With regard to the neurophysiological mechanisms of
neurological music therapy, it was demonstrated that patients undergoing
music supported therapy not only regained their motor abilities at a
faster rate but also improved in timing, precision and smoothness of
fine motor skills as well as showing increases in neuronal connectivity
between sensorimotor and auditory cortices as assessed by means of
EEG-EEG-coherence (Altenmüller et al., 2009; Schneider et al., 2010).
These findings are corroborated by a case study of a
patient who underwent music supported training 20 months after suffering
a stroke.

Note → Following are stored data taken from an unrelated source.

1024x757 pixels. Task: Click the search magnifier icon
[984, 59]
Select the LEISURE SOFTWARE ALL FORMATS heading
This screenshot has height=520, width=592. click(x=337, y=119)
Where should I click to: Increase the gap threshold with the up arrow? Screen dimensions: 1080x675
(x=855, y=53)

Along with the clinical improvement, functional magnetic
resonance imaging (fMRI) demonstrated activation of motor and premotor
areas, when listening to simple piano tunes, thus providing additional
evidence for the establishment of an auditory-sensorimotor
co-representation due to the training procedure (Rojo et al., 2011).

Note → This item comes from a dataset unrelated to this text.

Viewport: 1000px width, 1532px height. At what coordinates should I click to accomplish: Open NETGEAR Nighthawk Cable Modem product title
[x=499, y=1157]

Likewise, in a larger group of 20 chronic stroke patients, increases in
motor cortex excitability following 4 weeks of music-supported therapy
were demonstrated using transcranial magnetic stimulation (TMS), which
were accompanied by marked improvements of fine motor skills (Amengual et al., 2013).

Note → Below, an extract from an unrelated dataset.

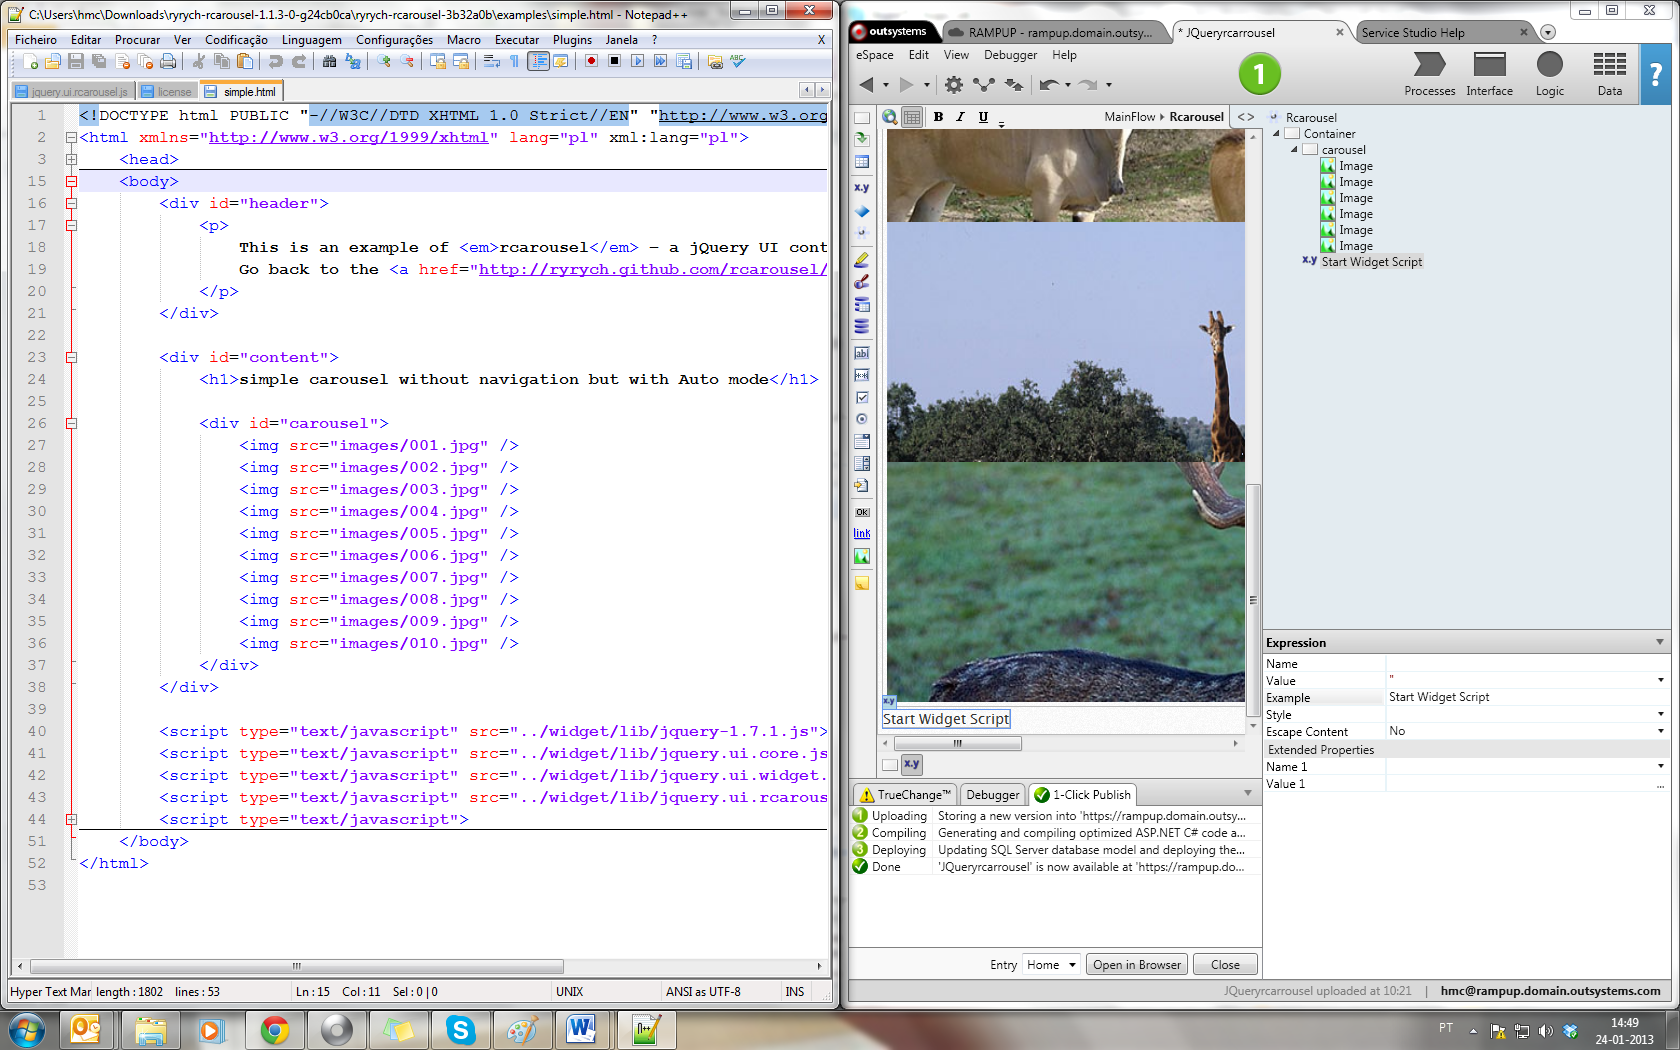Click the Notepad++ Find binoculars icon
The image size is (1680, 1050).
[x=329, y=61]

In addition to functional reorganization of the
auditory-sensorimotor network, recent findings have reported changes in
cognition and emotion after music-supported therapy in chronic stroke
patients. Fujioka et al. (2018)
demonstrated in a 10-week-long randomized controlled trial (RCT),
including 14 patients with music supported therapy and 14 patients
receiving conventional physiotherapy, that both groups only showed minor
improvements. However, the music group performed significantly better
in the trail making test, indicating an improvement in cognitive
flexibility, and furthermore showed enhanced social and communal
participation in the Stroke Impairment Scale and in PANAS (Positive and
Negative Affect Schedule, Watson et al., 1988), lending support to the prosocial and motivational effects of music. In another RCT with an intervention of only 4 weeks, Grau-Sánchez et al. (2018)
demonstrated no superiority in fine motor skills in the music group as
compared to a control group, but instead an increase in general quality
of life as assessed by the Profile of Mood states and the stroke
specific quality of live questionnaire. Despite growing evidence, the
neurophysiological mechanisms of neurological music therapy remain
poorly understood.
Most of the existing studies on music-supported therapy
have focused on rehabilitation of fine motor functions of the hand. Much
less evidence exists on post-stroke rehabilitation of gross motor
functions of the upper limbs. In a previous study we thus developed a
movement sonification therapy in order to train upper arm and shoulder
functions (Scholz et al., 2015).
Gross movements of the arm were transformed into discrete sounds,
providing a continuous feedback in a melodic way, tuned to a major scale
(i.e., patients could use movements of their paretic arms as a musical
instrument). In this way, sound perception substituted for defective
proprioception. In a first pilot study in subacute stroke patients we
were able to demonstrate that musical sonification therapy reduced joint
pain in the Fugl-Meyer pain subscale (difference between groups: −10; d = 1.96) and improved smoothness of movements (d = 1.16) in comparison to movement therapy without sound (Scholz et al., 2016). Here, we extend these findings by comparing the effects of the established musical sonification setup (Scholz et al., 2016)
with a newly developed, less expensive sonification device in a group
of subacute stroke patients with upper limb motor impairments. The only
apparent differences between both data acquisition methods were the
improved sound quality and the loss of need to strap sensors to patient
limbs. In order to further elucidate the neurophysiological
underpinnings of musical sonification therapy we simultaneously recorded
EEG and EMG data from a subset of patients to analyze cortico-muscular
phase coherence during upper limb movements (Chen et al., 2018; Pan et al., 2018). According to previous studies (Pan et al., 2018)
we hypothesized that cortico-muscular phase coherence increases in the
ipsilesional hemisphere after musical sonification therapy.